Collected data:
════

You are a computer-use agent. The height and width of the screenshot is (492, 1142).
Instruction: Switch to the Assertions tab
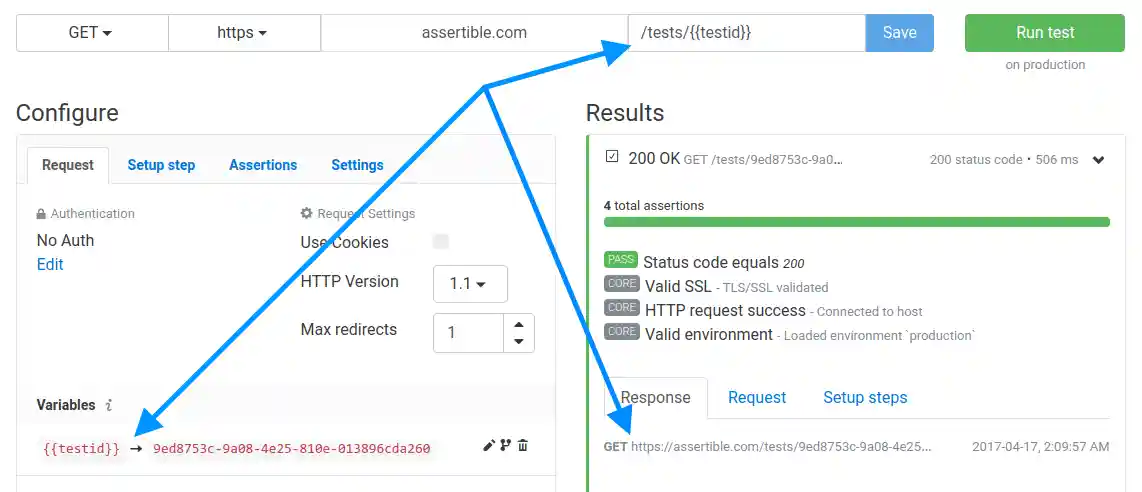point(263,165)
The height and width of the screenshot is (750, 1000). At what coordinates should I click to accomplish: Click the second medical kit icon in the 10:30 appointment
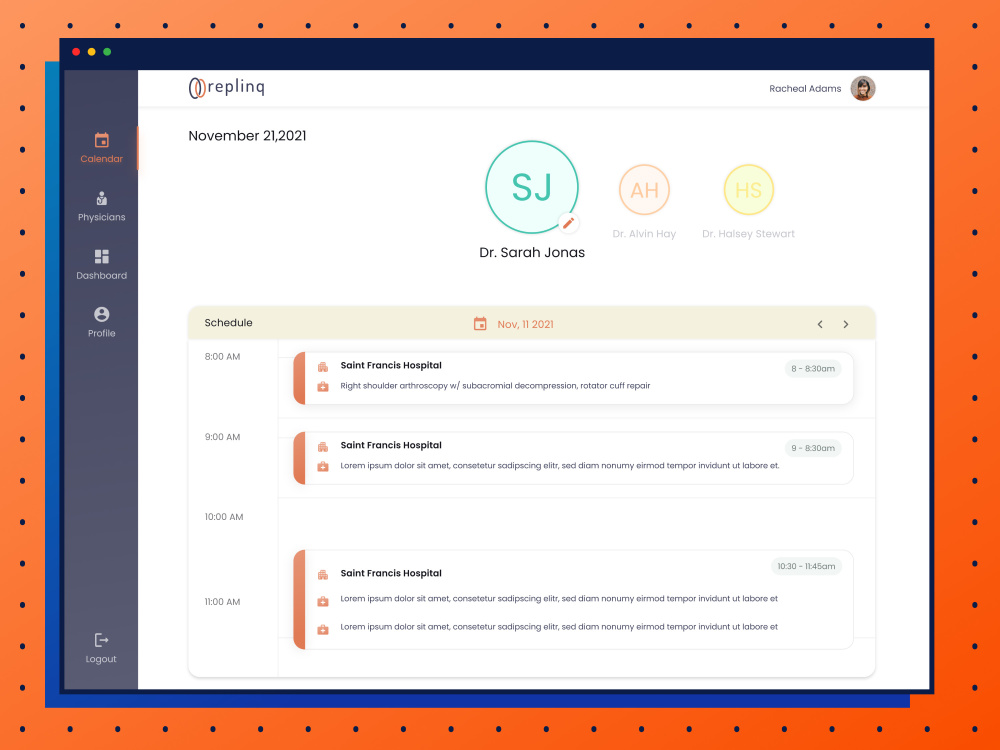click(x=323, y=627)
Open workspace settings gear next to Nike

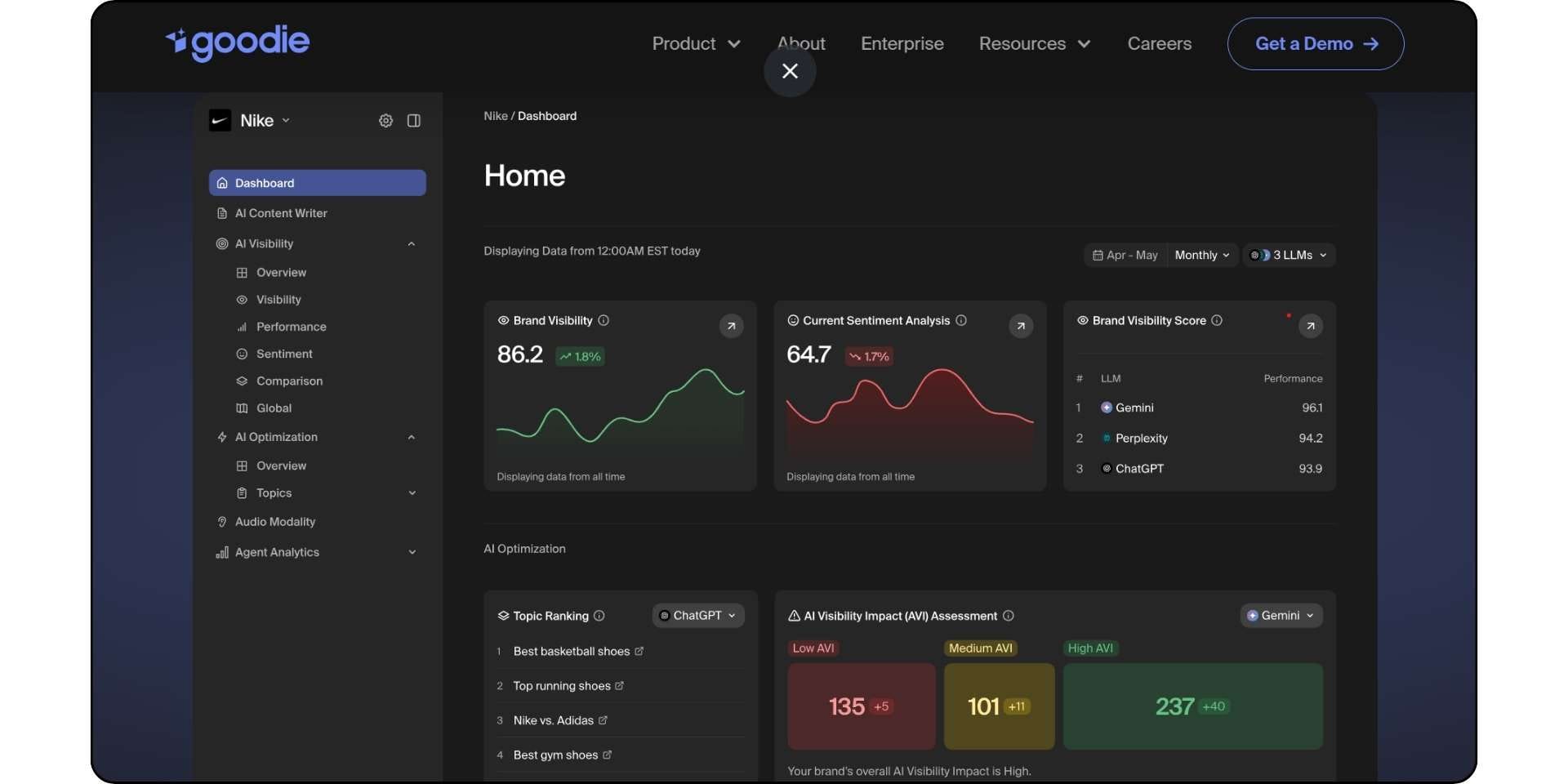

════

# Work to be completed
Write out every line of the records again, requests included, with each answer coordinate multiplied by 2.1 and rounded to a whole number (halves round up). Leave the pictures out.

# The reply
You are a computer-use agent. The height and width of the screenshot is (492, 1142).
Instruction: Switch to the Assertions tab
point(552,347)
The height and width of the screenshot is (750, 1000). At what coordinates should I click to accomplish: Click the second medical kit icon in the 10:30 appointment
click(x=678, y=1317)
Open workspace settings gear next to Nike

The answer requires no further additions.